PERUCCHINI: Un buon intervento in avvio di match, poi incassa un gol sul quale ci sono molte responabilità della retroguardia giallorossa. Non appare impeccabile nell’uscita su Coralli che stoppa di destro e lo beffa di sinistro con un pallonetto, un po’ come accaduto a Caserta in occasione della rete realizzata da Ciotola. Poi il Lecce sale in cattedra e non deve far altro che badare all’ordinaria amministrazione, ricorrendo anche a qualche eccessiva perdita di tempo che però l’arbitro non sanziona. VOTO: 6

CIANCIO: Spostato nel suo ruolo naturale spinge con disinvoltura lungo la fascia destra, mettendo speso in difficoltà le retrovie reggine. Sforna cross ed assist ma pecca in fase difensiva dove, pur rendendosi protagonista di buoni recuperi, risulta a volte un po’ lezioso. Ad ogni modo, dà il suo apporto fino al 95° restando lucido e concentrato. VOTO: 6

GIOSA: Ha non poche responsabilità sulla rete dei padroni di casa sulla quale non fa scattare il fuorigioco, permettendo a Coralli la conclusione in porta. Gioca molte volte cercando l’anticipo sull’avversario e talora eccede in confidenza con la sfera. Forse, da ex, sente in maniera particolare la gara. VOTO: 6

COSENZA: Arcigno e insuperabile nell’uno contro uno, ha il solo demerito di farsi trovare fuori ruolo in occasione della marcatura amaranto. Per il resto, si disimpegna con gagliardezza, dando sicurezza all’intera difesa leccese e non concedendo che le briciole. VOTO: 7

AGOSTINONE: Al rientro dopo i fastidi alla caviglia destra, sull’out sinistro fa su e giù a dar man forte a Doumbia che imperversa lungo quella corsia. Tuttavia non sempre trova i tempi giusti per le sovrapposizioni che consentirebbero ai salentini di andare al traversone con miglior fortuna, ma corre tanto fino alla fine. VOTO: 6

MANCOSU: Verticalizza il gioco cohe è un piacere e pressa a tutto campo i portatori di palla della Reggina.

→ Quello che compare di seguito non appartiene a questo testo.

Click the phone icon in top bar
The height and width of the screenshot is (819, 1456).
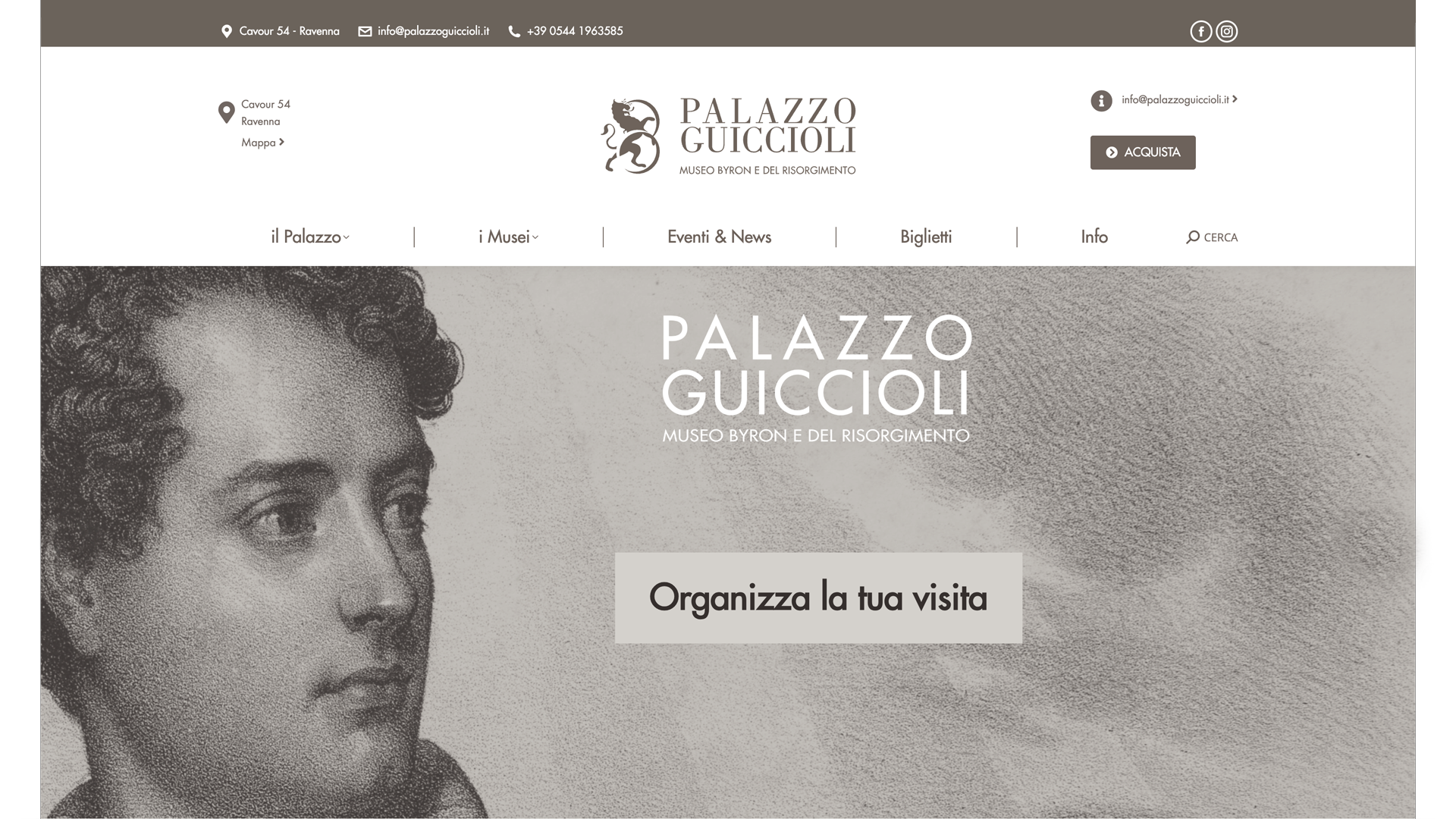(514, 31)
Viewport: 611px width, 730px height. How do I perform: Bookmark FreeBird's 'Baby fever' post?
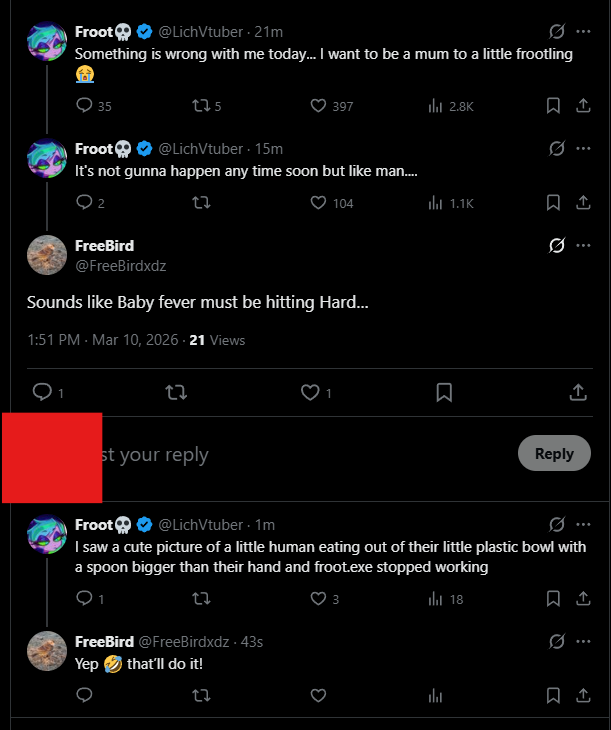(444, 392)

Una gara di grande vigoria e sagacia tattica che lo porta ad essere tra i migliori della sua squadra, sfiorando almeno due volte la gioia della rete personale. VOTO: 7

ARRIGONI: Recupera un gran numero di palloni a centrocampo ma, se si tratta dui imbastire trame di gioco in verticale, meglio rivolgersi a Mancosu o Costa Ferreira perché lui si limita al tocco scolastico verso l’uomo più vicino o all’indietro, rallentando la manovra del Lecce. VOTO: 6

COSTA FERREIRA: Trotterella a metà campo andando in pressing sugli avversari che provano a creare gioco. Si affaccia spesso in area di rigore e, nel primo tempo, potrebbe realizzare il secondo gol giallorosso, ma la difesa di Zeman lo anticipa sul più bello. Mette a disposizione del gruppo la sua tecnica e la sua esperienza velocizzando o anestetizzando il gioco a seconda dell’occorrenza. Conferma le ottime impressioni lasciate nelle altre sfide giocate. VOTO: 6,5

DoumbiaDOUMBIA: Si fa perdonare l’increscioso episodio di sabato scorso con Catania disputando una delle sue più belle partite in maglia giallorossa. Imprendibile finchè resta sul rettangolo verde, sembra danzare palla al piede e appena spinge sull’acceleratore, per i diretti avversari sono sempre dolori. Torna anche al gol, per di più di testa, consegnando al Lecce tre punti di platino nella corsa alla Serie B. VOTO: 7,5 —> (dall’86’) MAIMONE: Cambio buono per far trascorrre il tempo e blindare il successo. S.V.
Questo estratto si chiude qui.